Réponse de Bernard Touati à M. Beaudouin

En signe de solidarité avec notre camarade et ami Bernard Touati, nous reproduisons ci-dessous la lettre qu’il a remise en fin de semaine à M. Beaudouin, en réponse à un billet paru sur le blog de ce dernier.

Saint-Mandé, le 10 mars 2012

Monsieur le député-maire,

C’est avec une profonde indignation et consternation, mais malheureusement sans surprise, que j’ai pris connaissance de la teneur de vos propos publiés sur votre blog du 2 mars dernier.

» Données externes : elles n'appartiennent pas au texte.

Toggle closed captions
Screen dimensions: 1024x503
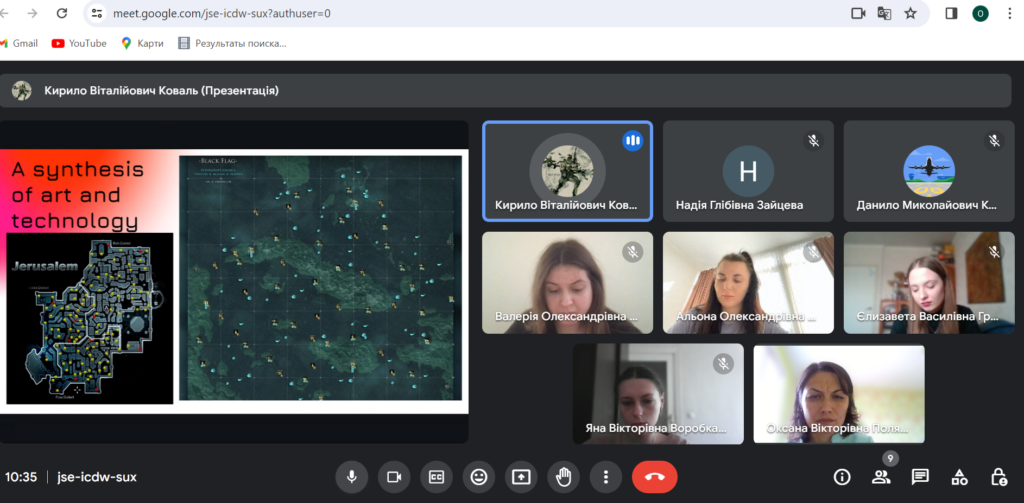pyautogui.click(x=437, y=476)
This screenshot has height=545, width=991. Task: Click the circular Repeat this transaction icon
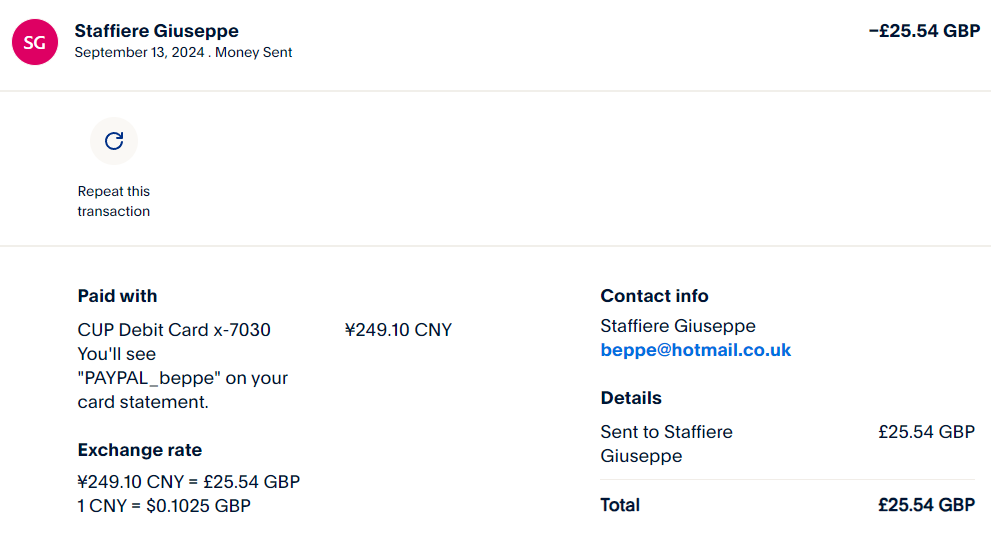tap(114, 141)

Oser prétendre que « des socialistes seraient complices d’indépendantistes basques » est une insulte aux principes de vérité et de réalité. Comme l’a rappelé François Hollande, le Parti socialiste a toujours condamné toute forme de violence ! Vos propos sont d’autant plus graves et scandaleux que par le passé des élus socialistes espagnols ont été assassinés par des commandos d’ETA, mouvement qui, je l’espère, a pu être éradiqué grâce notamment aux politiques menées par des gouvernements socialistes espagnols.

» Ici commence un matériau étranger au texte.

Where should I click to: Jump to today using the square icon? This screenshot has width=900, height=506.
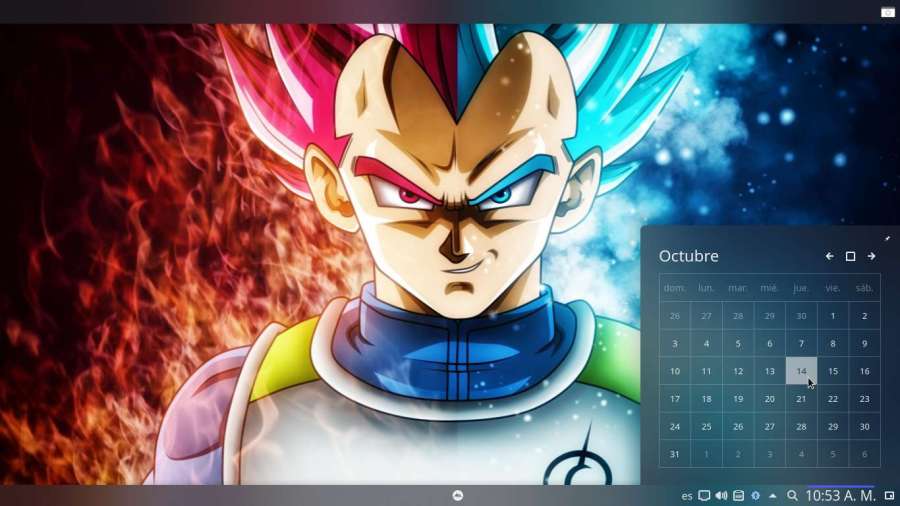click(x=850, y=257)
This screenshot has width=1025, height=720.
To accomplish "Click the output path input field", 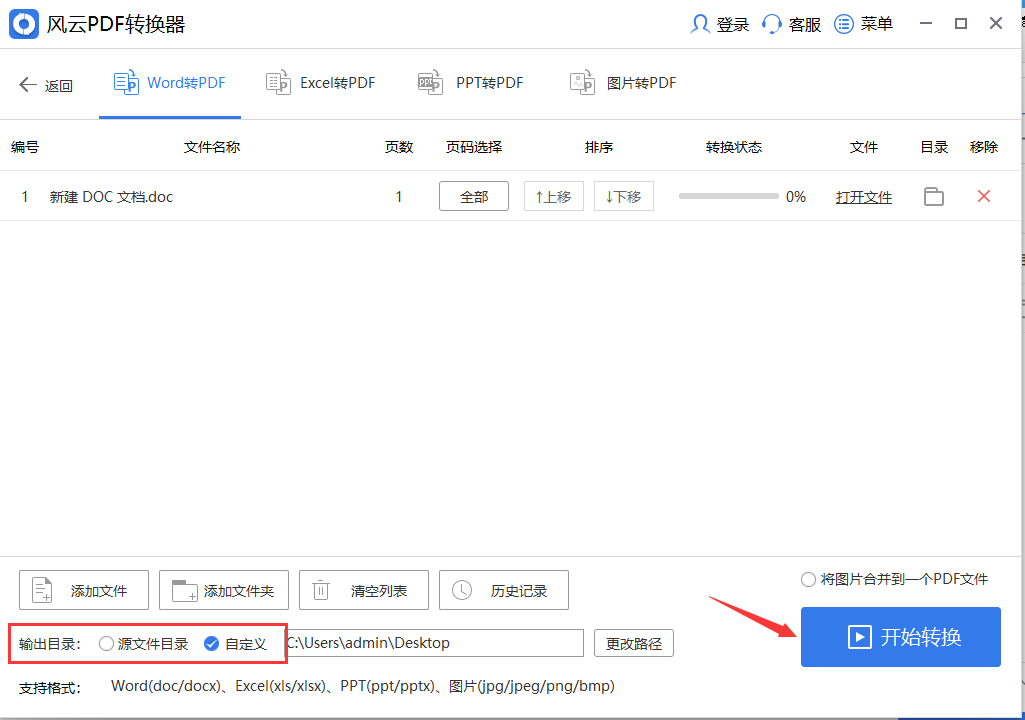I will point(435,643).
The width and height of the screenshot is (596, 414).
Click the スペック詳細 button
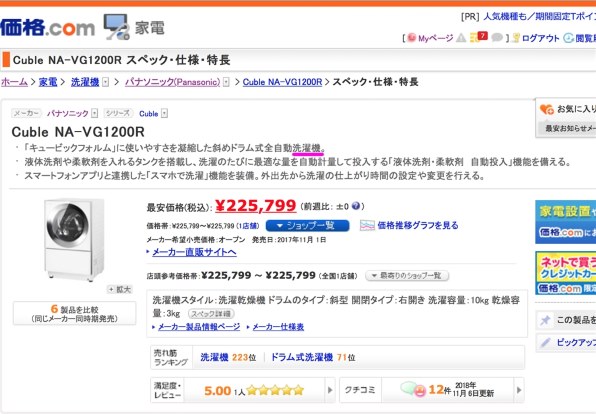coord(211,314)
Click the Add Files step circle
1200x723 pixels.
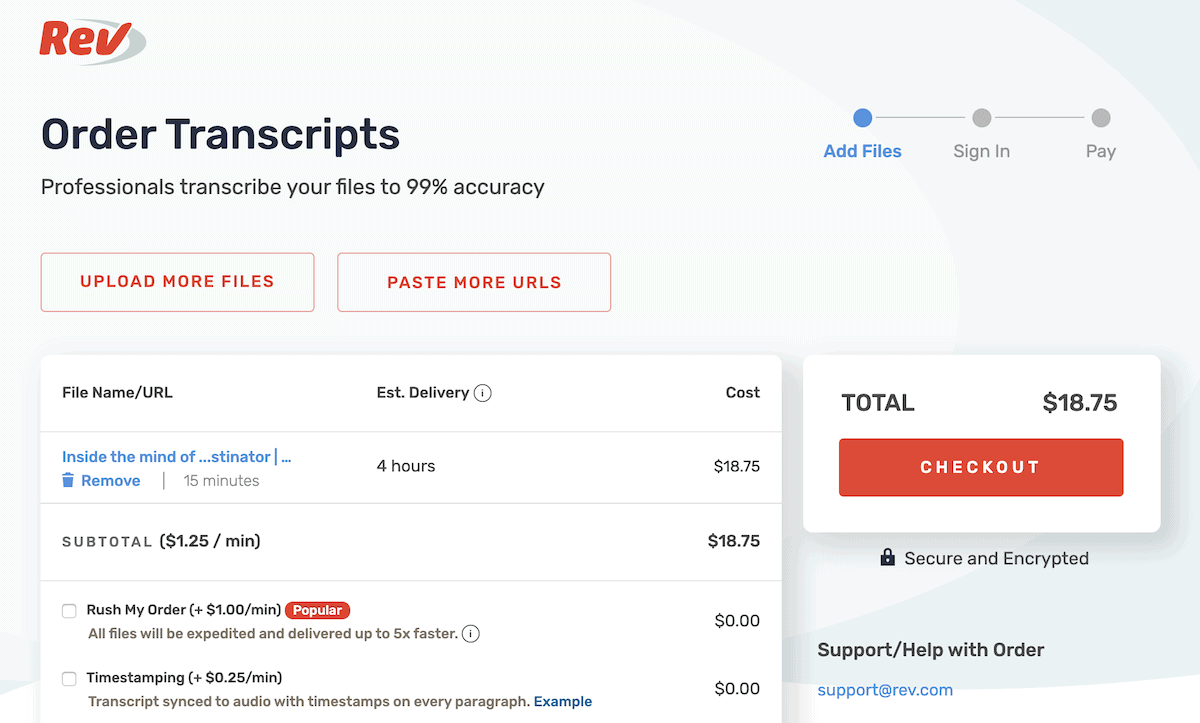click(x=862, y=118)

D’autre part, ce qui me parait inacceptable, c’est l’extravagance de vos propos lorsque vous parlez de violences antirépublicaines et d’agressions qui se seraient produites à Bayonne. A ma connaissance il n’y a eu heureusement aucun blessé. Il n’y a pas eu de dégât matériel ni la moindre interpellation. Ainsi concernant le chahut, ou bousculade, termes utilisés par tous les médias locaux et nationaux, survenus à Bayonne, je tiens à vous préciser que se trouvaient sur le même lieu, rue d’Espagne à Bayonne, d’une part des militants socialistes, d’autre part des citoyens mécontents et par ailleurs, quelques indépendantistes basques. Le fait de se trouver sur le même lieu, au même moment n’implique absolument en rien une quelconque adhésion du Parti socialiste aux thèses défendues par ces indépendantistes. Affirmer le contraire confine à une malhonnête intellectuelle. L’espace public appartient à tous et chacun ne peut être responsable que de son propre fait.

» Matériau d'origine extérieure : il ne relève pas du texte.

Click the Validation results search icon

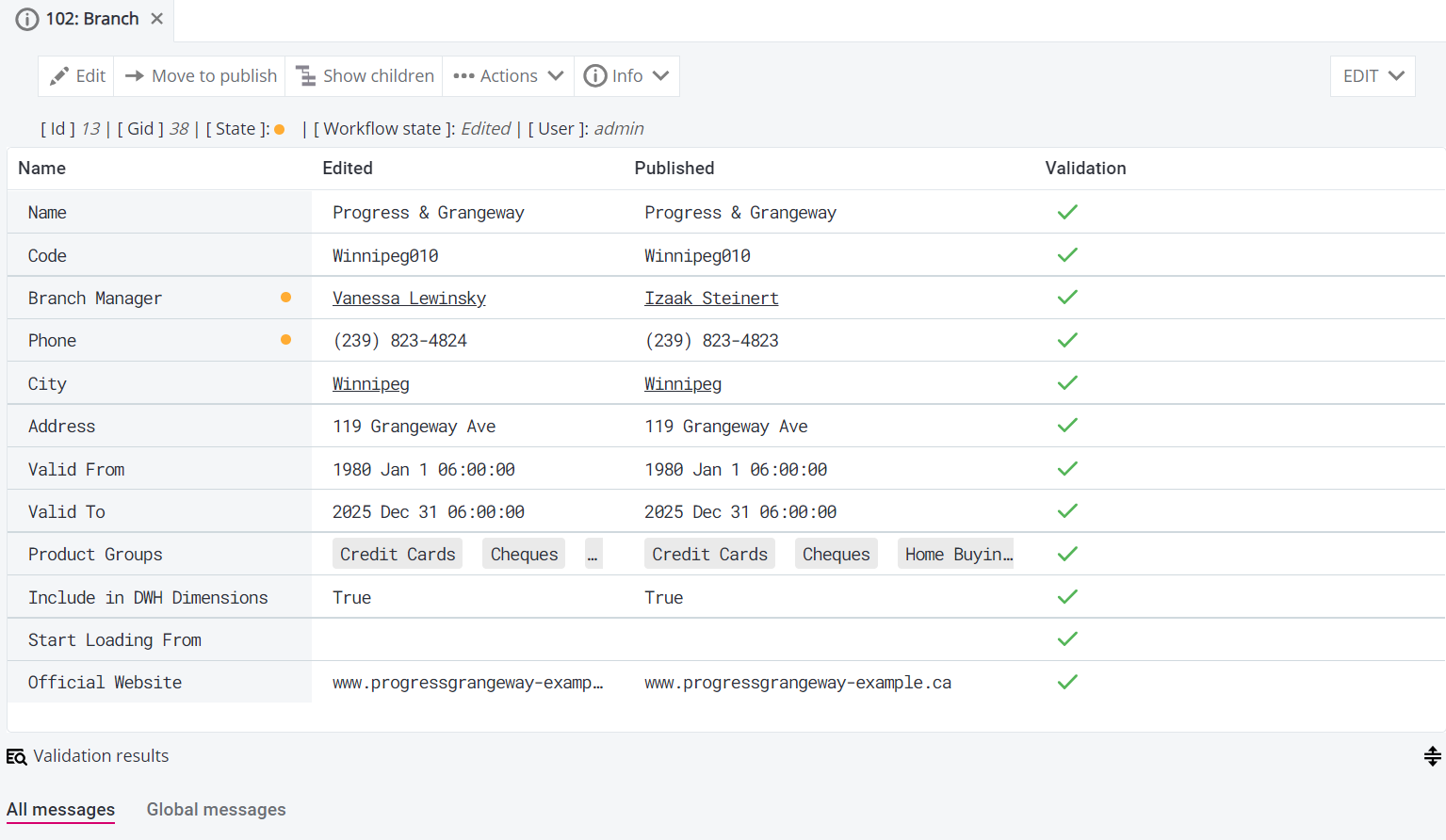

Me concernant, je tiens à vous informer ou à vous rappeler que ma femme et moi-même sommes propriétaires d’un logement au Pays basque depuis bientôt 10 ans et qu’auparavant nous nous y rendions déjà très fréquemment puisque la famille de ma femme y a des attaches. Je me rends très souvent et depuis plusieurs dizaines d’années au Pays basque. De fait, je n’étais pas « opportunément » présent à Bayonne le 1er mars dernier, comme vous le prétendez, mais y étais venu tout simplement pour y faire quelques courses comme si souvent. En arrivant, j’ai constaté la présence du président-candidat et ai rejoint tout naturellement des militants socialistes qui distribuaient le programme de François Hollande. J’ai ainsi tout à fait légitimement exprimé mon mécontentement de la politique menée depuis 5 ans.
A ce titre, je tiens à vous rappeler les propos exacts que j’ai tenus lors de l’interview que j’ai pu donner au journaliste de France 2: « Nous, on a le droit de manifester aussi notre mécontentement. Je crois que c’est important que nous, socialistes, on soit présents aujourd’hui à Bayonne. » Dois-je rappeler que nous vivons en démocratie… J’ose espérer que vous m’accordez encore le droit d’exprimer et de manifester mon désaccord politique en des termes au demeurant tout à fait mesurés, que ce soit à Bayonne ou partout en France.
Je n’accepte pas par conséquent d’être assimilé dans votre article à un « complice de terroriste ». Ces propos inacceptables sont diffamatoires à mon égard comme à celui de mon épouse. Quant à une prétendue dissimulation du manque de propositions du candidat socialiste François Hollande, ce sera aux Français d’en décider les 22 avril et 6 mai prochains.
Je vous prie d’agréer, Monsieur le député-maire, l’expression de ma considération distinguée.